On 1/14/22 08:37, Richard Biener wrote:
...
> Can the gist of this bug be put into the GCC bugzilla so the rev can
> refer to it? 
https://gcc.gnu.org/bugzilla/show_bug.cgi?id=104034

> Can we have a testcase even?
The testcase from Jakub is in the BZ. However, since it doesn't fail with head 
I didn't try to
include it in my patch.

> I'm not quite understanding the problem but is it that, say,
> 
>  (subreg:DI (reg:V2DI ..) 0)
> 
> isn't the same as
> 
>  (lowpart:DI (reg:V2DI ...) 0)

(reg:DI v0) does not match the lower order bits of (reg:TI v0)

> ?  The regcprop code looks more like asking whether the larger reg
> is a composition of multiple other hardregs and will return the specific
> hardreg corresponding to the lowpart - so like if on s390 the vector
> registers overlap with some other regset.  But then doing the actual
> accesses via the other regset regs doesn't actually work?  Isn't the
> backend then lying to us (aka the mode_change_ok returns the
> wrong answer)?

can_change_mode_class should do the right thing. We return false in case 
somebody wants to change TI
to DI for a vector register. However, the hook never gets called like this from 
regcprop. regcprop
only asks whether it is ok to change (reg:TI r8) to (reg:DI r8) and that's 
indeed ok.

Before cprop we have:

(insn 175 176 174 3 (set (reg/v:TI 16 %f0 [orig:69 __comp ] [69])
        (reg:TI 8 %r8)) -1
     (nil))


(insn 155 124 156 3 (set (reg:DI 6 %r6 [ __comp ])
        (reg:DI 16 %f0)) 1277 {*movdi_64}
     (nil))


(insn 156 155 128 3 (set (reg:DI 7 %r7 [orig:69 __comp+8 ] [69])
        (unspec:DI [
                (reg:V2DI 16 %f0)
                (const_int 1 [0x1])
            ] UNSPEC_VEC_EXTRACT)) 409 {*vec_extractv2di}
     (expr_list:REG_DEAD (reg:V2DI 16 %f0)
        (nil)))

So a copy of reg pair r8/r9 is kept in v0==f0. The problem comes from cprop 
assuming that (reg:DI
f0) refers to the low part of f0 and as a consequence replaces (reg:DI 16 %f0) 
with (reg:DI 9 %r9)
what would be the DImode lowpart of (reg:TI r8)

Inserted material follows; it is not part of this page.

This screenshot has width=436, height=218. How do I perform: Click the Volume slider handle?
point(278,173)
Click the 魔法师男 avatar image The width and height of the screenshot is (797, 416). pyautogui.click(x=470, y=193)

Insn 155 and 156 are the result of applying the following splitter:

; Split a VR -> GPR TImode move into 2 vector load GR from VR element.
; For the higher order bits we do simply a DImode move while the
; second part is done via vec extract.  Both will end up as vlgvg.
(define_split
  [(set (match_operand:TI 0 "register_operand" "")
        (match_operand:TI 1 "register_operand" ""))]
  "TARGET_VX && reload_completed
   && GENERAL_REG_P (operands[0])
   && VECTOR_REG_P (operands[1])"
  [(set (match_dup 2) (match_dup 4))
   (set (match_dup 3) (unspec:DI [(match_dup 5) (const_int 1)]
                                 UNSPEC_VEC_EXTRACT))]
{
  operands[2] = operand_subword (operands[0], 0, 0, TImode);
  operands[3] = operand_subword (operands[0], 1, 0, TImode);
  operands[4] = gen_rtx_REG (DImode, REGNO (operands[1]));
  operands[5] = gen_rtx_REG (V2DImode, REGNO (operands[1]));
})

Introducing the (reg:DI 16 %f0) access to the TImode VR is something the middle 
end is not expected
to do - because we prevent it in can_change_mode_class. However, I don't see 
anything wrong with
doing that in the splitter. In our backend this is well-defined as being the 
first element in the
vector register - the high part of the TImode vector register value.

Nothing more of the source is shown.